印刷用ページを表示する 掲載日:2014年7月9日更新

 今回の取材先である白河市には、私にとって、ゆかりのある酒造があります。

 かつて馬市が盛んでいたことから、繁栄の象徴の「駒」と縁起のいい「千」とくっつけて、白河の市街地の一角に佇む「千駒酒造」です。

 前職でふくしまの県産品を中国で販売したことがあります。当時、商品のラインナップの中に、千駒酒造の清酒も含まれていました。

 これは、私が日本酒に出会うきっかけでした。
市街地の一角に佇む千駒酒造 しらかわにうまい酒あり

 日本酒の醸造は基本的に、晩秋の季節から始まるため、今回の取材では仕込みや発酵の様子を伺うことができませんでした。

 しかし、思わぬ収穫もありました。

 それは、日本酒の「可能性」です。

 日本が世界に誇るべき文化の一つ、日本酒。

 「清酒」、「SAKE」、「RICE WINE」….いろんな国々で様々な名前で呼ばれていますが、どれも誇り高き称呼だと思います。

 一方、孤高なるゆえか、日本酒の敷居が高いです。

 仕込み、発酵、火入れなどの工程はもちろんのこと、

 貯蔵酒、蒸留酒、純米酒、大吟醸......それぞれの独特な性質を持っています。

 その真髄を外国の消費者に伝えるのは、容易いことではありません。

 千駒酒造はなんと、日本酒の「伝統」とジャパニーズ・カルチャーの「萌文化」とのコラボに挑戦しました。

 それも、白河市の「ご当地ヒロイン」――小峰シロを起用し、商品販促の同時に、地元の宣伝を同時に行うという大胆的試みでした。

 「萌え」を聞くと、眉間にシワを寄せる人もいるかもしれませんが、いまや日本酒に劣らないくらい立派な「文化」として定着しました。

 千駒酒造が挑んだコラボ商品は、見た目こそこれまでの商品と一線を画するデザインですが、中身は既存の商品はなんの代わりもない、しっかりと伝統を守った逸品です。
酒造のギャラリーに今までない光景が ラベルこそ違うものの、中身は同じ代物だ

 営業担当の蛭田主任の紹介によると、小峰シロ仕様の純米大吟醸酒は2013年に行われた「萌酒キャラクター人気投票」で優勝を獲得したとのことです。

 あまり知られていませんが、実は日本各地の酒造では、「萌酒」を筆頭とした新商品を売り出しています。

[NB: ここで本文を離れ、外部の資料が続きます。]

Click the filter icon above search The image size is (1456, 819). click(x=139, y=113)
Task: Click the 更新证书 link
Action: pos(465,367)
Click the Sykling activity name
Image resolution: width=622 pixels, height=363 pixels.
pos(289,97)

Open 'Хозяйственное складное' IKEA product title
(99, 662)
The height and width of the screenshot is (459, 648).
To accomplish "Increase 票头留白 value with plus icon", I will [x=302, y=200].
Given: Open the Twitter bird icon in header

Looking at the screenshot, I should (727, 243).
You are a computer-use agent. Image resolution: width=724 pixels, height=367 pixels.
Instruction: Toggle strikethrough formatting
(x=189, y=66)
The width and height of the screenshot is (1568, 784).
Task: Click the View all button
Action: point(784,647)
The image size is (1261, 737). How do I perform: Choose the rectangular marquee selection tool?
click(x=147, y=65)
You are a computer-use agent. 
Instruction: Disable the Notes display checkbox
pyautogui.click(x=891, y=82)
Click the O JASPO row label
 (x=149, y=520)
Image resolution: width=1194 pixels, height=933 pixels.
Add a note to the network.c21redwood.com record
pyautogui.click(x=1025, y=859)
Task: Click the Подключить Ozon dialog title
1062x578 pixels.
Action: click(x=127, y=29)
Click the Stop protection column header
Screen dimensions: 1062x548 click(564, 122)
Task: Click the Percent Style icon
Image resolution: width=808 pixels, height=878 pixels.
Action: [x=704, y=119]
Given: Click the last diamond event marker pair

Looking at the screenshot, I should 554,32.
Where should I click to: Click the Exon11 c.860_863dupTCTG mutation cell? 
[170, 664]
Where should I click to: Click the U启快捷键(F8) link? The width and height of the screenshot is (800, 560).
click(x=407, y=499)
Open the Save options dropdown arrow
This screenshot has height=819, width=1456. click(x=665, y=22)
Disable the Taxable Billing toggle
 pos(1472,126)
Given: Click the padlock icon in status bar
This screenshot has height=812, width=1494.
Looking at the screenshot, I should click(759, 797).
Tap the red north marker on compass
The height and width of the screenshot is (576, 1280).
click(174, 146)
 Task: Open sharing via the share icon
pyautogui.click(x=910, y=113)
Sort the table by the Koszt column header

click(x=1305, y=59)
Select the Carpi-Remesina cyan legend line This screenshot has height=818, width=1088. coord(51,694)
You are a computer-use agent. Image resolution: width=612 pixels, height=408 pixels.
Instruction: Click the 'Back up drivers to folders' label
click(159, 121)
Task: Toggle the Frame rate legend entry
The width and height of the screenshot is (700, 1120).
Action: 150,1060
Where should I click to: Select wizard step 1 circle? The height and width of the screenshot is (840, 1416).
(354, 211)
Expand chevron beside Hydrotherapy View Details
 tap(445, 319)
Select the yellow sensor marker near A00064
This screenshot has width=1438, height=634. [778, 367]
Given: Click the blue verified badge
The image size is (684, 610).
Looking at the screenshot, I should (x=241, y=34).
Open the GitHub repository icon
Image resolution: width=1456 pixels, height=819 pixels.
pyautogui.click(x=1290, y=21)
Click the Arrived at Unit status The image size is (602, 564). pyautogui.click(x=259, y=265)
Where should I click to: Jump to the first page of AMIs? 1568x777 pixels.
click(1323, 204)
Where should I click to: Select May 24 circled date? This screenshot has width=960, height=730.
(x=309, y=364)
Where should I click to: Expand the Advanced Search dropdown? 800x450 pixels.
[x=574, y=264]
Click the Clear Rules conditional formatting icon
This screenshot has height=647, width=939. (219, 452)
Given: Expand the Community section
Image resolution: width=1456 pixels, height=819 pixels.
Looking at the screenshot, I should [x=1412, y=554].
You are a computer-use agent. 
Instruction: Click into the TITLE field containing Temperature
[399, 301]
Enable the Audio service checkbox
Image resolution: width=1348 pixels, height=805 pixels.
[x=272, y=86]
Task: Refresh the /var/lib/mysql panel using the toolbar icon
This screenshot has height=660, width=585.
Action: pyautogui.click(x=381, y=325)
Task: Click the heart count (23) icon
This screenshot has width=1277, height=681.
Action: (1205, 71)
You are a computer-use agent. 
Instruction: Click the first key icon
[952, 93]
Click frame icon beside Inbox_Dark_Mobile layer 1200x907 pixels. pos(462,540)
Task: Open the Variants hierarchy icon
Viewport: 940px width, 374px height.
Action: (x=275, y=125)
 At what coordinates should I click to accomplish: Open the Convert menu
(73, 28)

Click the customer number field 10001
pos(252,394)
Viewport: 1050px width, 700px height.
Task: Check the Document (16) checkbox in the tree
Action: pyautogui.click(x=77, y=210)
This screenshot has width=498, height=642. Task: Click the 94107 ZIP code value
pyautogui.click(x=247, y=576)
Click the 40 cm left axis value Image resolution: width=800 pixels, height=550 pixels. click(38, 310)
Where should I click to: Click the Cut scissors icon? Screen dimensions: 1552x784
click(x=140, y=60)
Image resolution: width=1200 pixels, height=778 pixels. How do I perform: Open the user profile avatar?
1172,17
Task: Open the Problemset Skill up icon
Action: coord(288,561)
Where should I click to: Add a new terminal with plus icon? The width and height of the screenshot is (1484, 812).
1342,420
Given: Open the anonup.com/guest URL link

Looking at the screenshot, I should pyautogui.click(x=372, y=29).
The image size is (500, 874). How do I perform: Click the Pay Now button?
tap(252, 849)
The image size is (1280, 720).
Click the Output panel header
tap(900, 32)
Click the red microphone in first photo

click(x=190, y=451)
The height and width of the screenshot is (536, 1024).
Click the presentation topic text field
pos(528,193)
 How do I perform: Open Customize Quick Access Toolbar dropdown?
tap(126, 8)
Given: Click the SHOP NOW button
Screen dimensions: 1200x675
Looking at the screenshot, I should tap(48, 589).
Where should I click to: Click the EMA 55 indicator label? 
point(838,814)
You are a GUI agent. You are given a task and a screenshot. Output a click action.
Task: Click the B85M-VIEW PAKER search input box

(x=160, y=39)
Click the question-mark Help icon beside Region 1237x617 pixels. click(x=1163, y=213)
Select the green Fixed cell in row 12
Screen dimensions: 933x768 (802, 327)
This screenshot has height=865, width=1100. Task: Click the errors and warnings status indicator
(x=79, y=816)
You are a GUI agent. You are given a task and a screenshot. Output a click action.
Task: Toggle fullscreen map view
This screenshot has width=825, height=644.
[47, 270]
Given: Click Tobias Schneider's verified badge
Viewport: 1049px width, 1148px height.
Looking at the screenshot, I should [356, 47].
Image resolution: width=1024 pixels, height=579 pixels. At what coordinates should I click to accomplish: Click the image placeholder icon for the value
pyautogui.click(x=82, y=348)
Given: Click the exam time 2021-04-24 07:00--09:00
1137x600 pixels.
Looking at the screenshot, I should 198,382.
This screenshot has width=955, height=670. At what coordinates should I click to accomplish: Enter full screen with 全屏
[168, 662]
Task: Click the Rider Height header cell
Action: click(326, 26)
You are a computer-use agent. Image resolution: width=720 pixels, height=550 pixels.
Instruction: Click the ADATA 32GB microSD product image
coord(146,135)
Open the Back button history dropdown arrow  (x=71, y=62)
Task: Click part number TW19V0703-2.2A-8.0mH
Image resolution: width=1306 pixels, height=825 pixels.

 加速していく日本酒離れの現状から脱出し、若い世代が気軽に日本酒に触れるきっかけを作るため、酒造業界では「型破り」の旋風が起きています。
表彰状は酒造の誇りであり、白河市の誇りでもある 筆者もかつて萌文化に魅力されていた

 日本酒には守るべき「伝統」があります。

 一方、好んで飲まれるからこそ、日本酒の真価が現れます。

 「日本酒好き」を創出するために、現状打破の「変革」が求められています。

 ――これは、日本酒が与えられた「可能性」です。

 ――千の風のように。

 

 この点においては、千駒酒造はよくできていると思います。

 ――千(せん)の駒(く)という名を背負うものは、

 先駆(せんく)者を目指して、今日も酒造りの原野で疾走しています。
千の駒を背負う者 先駆者を目指す者

 白河市の酒造で偶然知った日本酒の「可能性」は、

 意外にも他の業界にも通用しているのかもしれません。

 ふくしまの地元企業は、ますます目が離せませんね。